Being a people pleaser = a doormatbwhich isn’t good.

Your decision to appease your ex isn’t pleasing your nan. Surely her happiness trumps your ex’s especially as her request is so reasonable.

SerJorahsWhore · 12/10/2017 10:00

Sadie9, thank you. That sounds like him to a tee and explains a bit about why, which is what I was after.

Btw the kids don't know of this either, we've drifted apart over years and he sleeps downstairs because "he snores". I guess inviting him out to meals is for the kids' sakes too. Bit of normality. At the end of the day there's just me "suffering" for wont of a better word.

OP posts:
Bluntness100 · 12/10/2017 10:07

Huh? He’s your ex, why are you inviting him to shit and asking his permission? It’s not his thinking I don’t get, that’s easy, he’s a grabby controlling arsehole, it’s yours I don’t get. Who does that?

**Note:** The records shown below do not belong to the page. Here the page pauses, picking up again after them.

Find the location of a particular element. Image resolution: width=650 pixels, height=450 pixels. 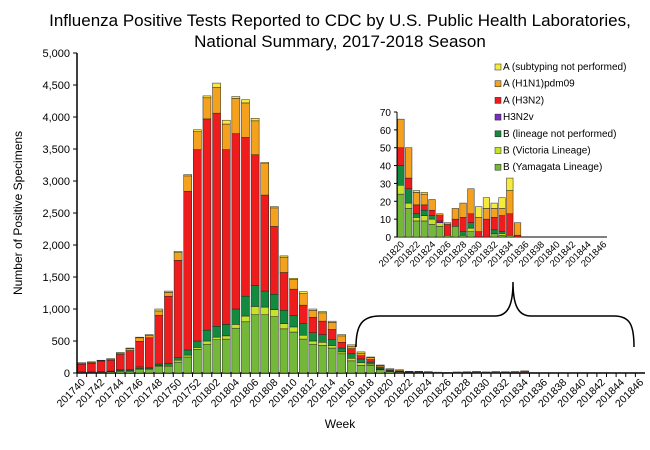

y-tick-label: 1,500 is located at coordinates (56, 278).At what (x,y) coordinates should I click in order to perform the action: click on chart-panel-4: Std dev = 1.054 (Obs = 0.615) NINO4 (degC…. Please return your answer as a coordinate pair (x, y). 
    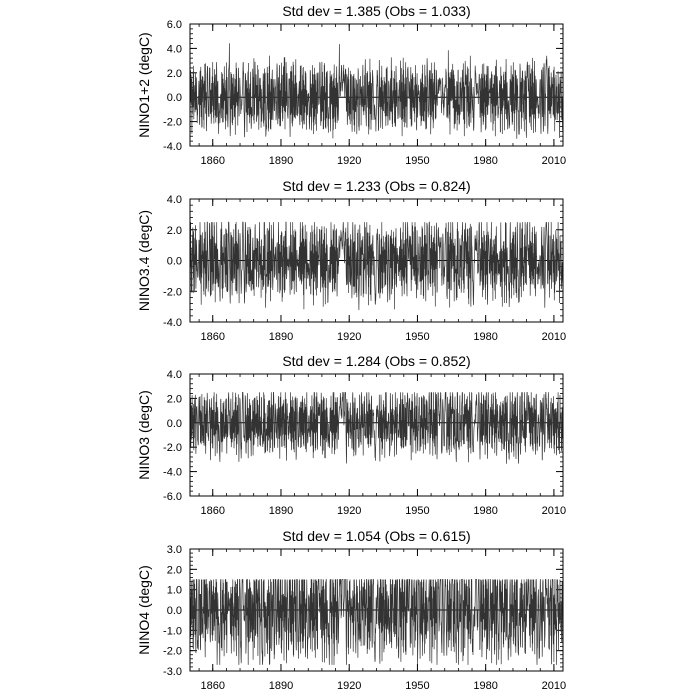
    Looking at the image, I should click on (351, 610). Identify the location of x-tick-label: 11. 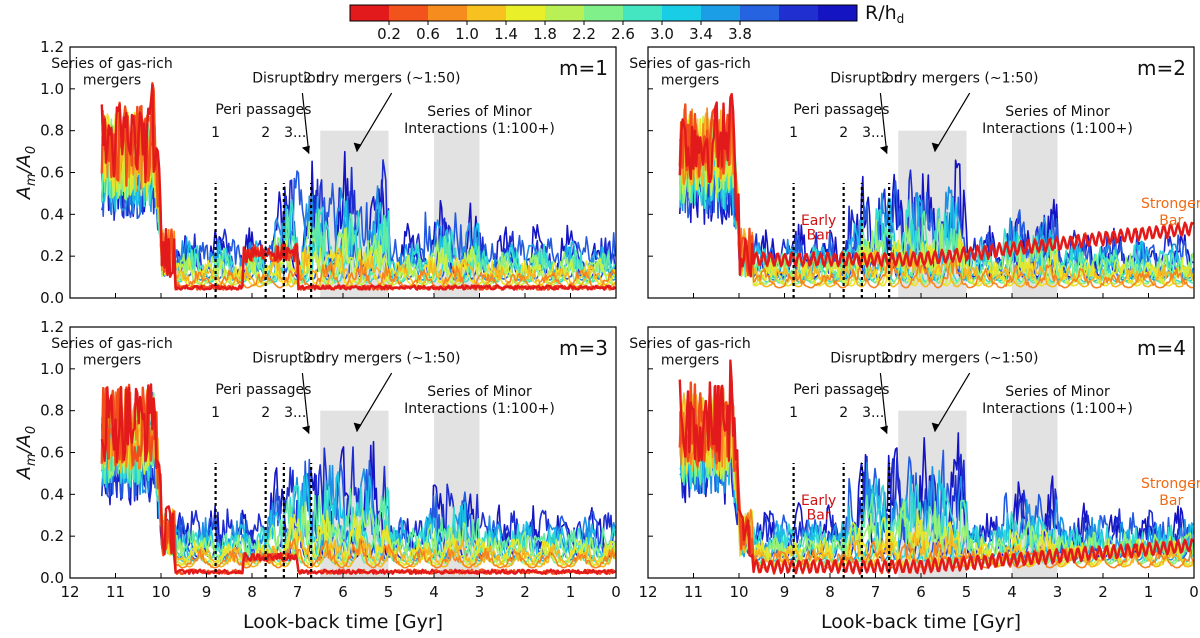
(694, 592).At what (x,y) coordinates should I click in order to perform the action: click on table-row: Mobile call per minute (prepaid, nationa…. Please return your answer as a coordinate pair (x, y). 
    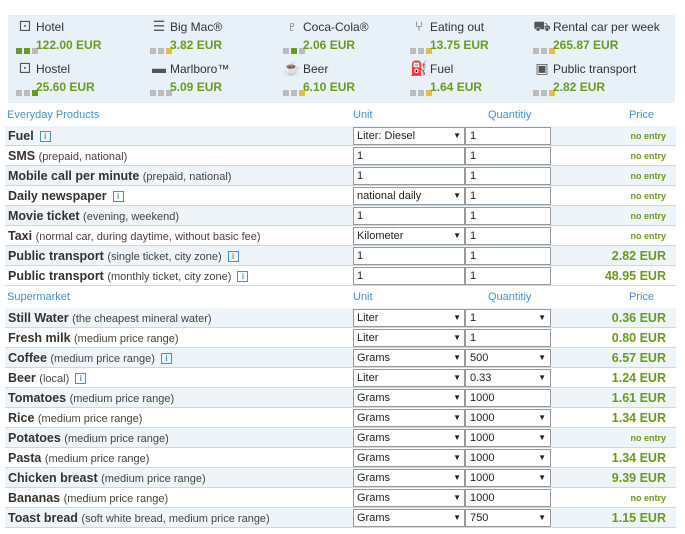
    Looking at the image, I should click on (340, 176).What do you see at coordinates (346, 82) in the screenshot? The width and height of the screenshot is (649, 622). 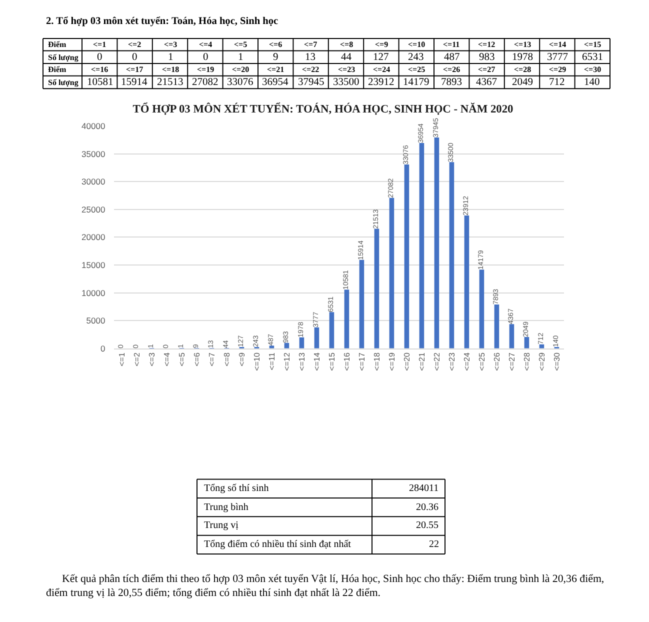 I see `text: 33500` at bounding box center [346, 82].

Who cares if he wants to come on hOliday with you, tell him to do one.

Joysmum · 12/10/2017 10:30

So how is he your ex then? What's different now?

SerJorahsWhore · 12/10/2017 11:40

I never actually said he's my ex, we're just kinda living together but no intimacy or anything. It's like living with a room mate -but with arguing. I've asked him to move out and he refused saying I had to (with the kids)

OP posts:
ReanimatedSGB · 12/10/2017 12:28

Then just ignore him. Do whatever you want, don't invite him to anything, treat him as completely irrelevant, because he is. He will either just remain in the background, or he will really show his true colours and become so obnoxious that you will be motivated to throw him out.

Social anxiety, my arse, btw. He's just a selfish manbaby.